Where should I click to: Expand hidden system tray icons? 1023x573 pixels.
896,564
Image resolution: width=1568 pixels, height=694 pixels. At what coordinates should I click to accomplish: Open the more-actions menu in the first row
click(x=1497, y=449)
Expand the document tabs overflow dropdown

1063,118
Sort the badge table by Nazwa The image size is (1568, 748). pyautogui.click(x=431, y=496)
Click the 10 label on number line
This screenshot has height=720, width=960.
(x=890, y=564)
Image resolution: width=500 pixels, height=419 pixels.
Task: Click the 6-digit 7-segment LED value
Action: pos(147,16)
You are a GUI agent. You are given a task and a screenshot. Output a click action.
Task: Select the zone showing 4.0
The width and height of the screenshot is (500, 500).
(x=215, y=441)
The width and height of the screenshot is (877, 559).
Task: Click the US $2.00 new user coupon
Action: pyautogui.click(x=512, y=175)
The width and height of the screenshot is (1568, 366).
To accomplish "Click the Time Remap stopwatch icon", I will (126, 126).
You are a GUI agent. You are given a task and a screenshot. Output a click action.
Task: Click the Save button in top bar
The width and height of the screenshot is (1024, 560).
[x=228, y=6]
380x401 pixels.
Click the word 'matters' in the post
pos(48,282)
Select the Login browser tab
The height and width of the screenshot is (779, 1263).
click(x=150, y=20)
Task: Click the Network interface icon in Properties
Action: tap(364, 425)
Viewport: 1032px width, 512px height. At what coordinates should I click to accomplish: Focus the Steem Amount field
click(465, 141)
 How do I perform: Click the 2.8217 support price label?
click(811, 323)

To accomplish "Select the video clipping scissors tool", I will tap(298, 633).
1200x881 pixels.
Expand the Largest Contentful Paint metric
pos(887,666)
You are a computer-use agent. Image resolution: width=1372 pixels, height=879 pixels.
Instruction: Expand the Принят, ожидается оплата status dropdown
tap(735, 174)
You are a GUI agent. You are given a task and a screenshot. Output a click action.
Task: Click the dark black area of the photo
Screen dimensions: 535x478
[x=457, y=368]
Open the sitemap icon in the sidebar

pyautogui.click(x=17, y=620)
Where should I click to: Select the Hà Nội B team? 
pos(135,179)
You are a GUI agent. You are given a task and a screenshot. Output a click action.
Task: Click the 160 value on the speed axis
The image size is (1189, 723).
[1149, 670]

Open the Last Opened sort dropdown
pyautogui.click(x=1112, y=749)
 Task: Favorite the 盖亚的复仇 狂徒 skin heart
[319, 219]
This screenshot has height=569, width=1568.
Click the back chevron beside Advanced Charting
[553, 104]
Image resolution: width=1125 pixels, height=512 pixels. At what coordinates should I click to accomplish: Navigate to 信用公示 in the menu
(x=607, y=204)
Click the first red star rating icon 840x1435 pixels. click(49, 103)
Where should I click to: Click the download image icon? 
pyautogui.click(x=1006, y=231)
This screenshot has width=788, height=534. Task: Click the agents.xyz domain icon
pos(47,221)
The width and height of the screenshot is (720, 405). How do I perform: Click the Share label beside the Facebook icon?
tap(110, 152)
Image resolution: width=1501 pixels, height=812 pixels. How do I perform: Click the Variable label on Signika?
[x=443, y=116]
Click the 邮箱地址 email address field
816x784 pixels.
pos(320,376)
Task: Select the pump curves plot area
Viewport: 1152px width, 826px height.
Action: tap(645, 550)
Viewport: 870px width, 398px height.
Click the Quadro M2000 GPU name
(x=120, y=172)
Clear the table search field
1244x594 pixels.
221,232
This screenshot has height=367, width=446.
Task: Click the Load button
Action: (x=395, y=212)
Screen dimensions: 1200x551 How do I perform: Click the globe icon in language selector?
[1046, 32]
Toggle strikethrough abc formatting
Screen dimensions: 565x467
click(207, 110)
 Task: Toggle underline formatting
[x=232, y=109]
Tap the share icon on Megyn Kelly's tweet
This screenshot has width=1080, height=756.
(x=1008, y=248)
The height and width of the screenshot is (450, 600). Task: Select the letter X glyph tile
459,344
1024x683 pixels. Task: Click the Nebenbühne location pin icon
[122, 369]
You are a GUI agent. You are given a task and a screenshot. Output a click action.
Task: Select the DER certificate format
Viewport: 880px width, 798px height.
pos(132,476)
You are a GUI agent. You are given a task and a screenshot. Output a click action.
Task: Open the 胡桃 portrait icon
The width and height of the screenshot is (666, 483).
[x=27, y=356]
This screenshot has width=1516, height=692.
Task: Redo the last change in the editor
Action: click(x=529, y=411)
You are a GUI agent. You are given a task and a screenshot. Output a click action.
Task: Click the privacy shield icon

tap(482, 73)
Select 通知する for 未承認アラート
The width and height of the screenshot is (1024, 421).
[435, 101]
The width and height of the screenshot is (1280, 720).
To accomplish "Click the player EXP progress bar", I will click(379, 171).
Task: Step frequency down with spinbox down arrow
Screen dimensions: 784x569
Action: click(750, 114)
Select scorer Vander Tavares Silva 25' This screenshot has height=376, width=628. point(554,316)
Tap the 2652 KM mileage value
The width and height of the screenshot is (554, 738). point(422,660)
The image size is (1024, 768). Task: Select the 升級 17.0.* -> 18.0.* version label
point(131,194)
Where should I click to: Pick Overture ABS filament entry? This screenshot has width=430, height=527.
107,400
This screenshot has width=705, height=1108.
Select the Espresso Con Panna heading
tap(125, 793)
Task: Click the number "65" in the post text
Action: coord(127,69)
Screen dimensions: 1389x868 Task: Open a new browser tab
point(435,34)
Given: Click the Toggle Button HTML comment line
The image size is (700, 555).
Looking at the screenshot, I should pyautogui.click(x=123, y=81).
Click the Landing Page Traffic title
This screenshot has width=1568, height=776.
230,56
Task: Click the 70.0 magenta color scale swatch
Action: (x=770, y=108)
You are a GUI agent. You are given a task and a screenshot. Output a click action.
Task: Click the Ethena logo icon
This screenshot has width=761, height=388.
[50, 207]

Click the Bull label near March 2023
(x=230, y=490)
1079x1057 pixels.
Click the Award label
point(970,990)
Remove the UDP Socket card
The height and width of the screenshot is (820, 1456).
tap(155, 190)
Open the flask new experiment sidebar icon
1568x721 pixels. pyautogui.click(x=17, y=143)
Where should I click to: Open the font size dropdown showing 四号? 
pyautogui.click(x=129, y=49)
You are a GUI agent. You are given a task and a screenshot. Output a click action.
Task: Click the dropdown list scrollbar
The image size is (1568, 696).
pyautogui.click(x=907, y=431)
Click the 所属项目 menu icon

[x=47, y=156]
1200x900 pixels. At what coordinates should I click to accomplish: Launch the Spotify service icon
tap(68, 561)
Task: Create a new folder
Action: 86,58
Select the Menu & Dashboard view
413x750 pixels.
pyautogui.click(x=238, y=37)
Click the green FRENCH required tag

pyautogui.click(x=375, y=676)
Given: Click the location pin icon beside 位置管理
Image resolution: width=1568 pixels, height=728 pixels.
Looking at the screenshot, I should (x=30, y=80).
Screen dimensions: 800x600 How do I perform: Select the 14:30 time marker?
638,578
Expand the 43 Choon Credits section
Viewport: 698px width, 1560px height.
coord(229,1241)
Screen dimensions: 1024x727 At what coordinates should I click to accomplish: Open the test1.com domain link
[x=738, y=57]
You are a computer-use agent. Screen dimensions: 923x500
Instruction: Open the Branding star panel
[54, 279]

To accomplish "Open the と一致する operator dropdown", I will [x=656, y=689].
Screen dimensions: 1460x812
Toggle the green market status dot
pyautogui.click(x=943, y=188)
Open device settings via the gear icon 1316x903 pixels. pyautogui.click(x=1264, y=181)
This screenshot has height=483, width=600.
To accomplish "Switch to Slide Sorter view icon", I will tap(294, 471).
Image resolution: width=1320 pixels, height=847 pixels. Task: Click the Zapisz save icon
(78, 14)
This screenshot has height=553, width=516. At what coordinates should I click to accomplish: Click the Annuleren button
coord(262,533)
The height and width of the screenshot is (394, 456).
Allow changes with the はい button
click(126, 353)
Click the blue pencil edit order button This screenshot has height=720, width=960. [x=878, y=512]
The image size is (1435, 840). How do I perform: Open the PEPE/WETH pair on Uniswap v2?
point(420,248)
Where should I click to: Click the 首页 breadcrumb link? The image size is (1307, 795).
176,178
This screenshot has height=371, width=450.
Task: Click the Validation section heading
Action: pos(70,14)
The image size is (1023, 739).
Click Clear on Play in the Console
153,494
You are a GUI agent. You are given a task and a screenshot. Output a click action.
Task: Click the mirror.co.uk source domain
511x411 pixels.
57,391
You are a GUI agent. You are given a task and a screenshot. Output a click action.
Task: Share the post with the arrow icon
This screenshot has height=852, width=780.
——
• _Task description_: Every line in the data that holds the string "computer" should be copied.

• _Written response_:
You are a computer-use agent. Image resolution: width=1372 pixels, height=879 pixels.
You are a computer-use agent. Screen dimensions: 923x500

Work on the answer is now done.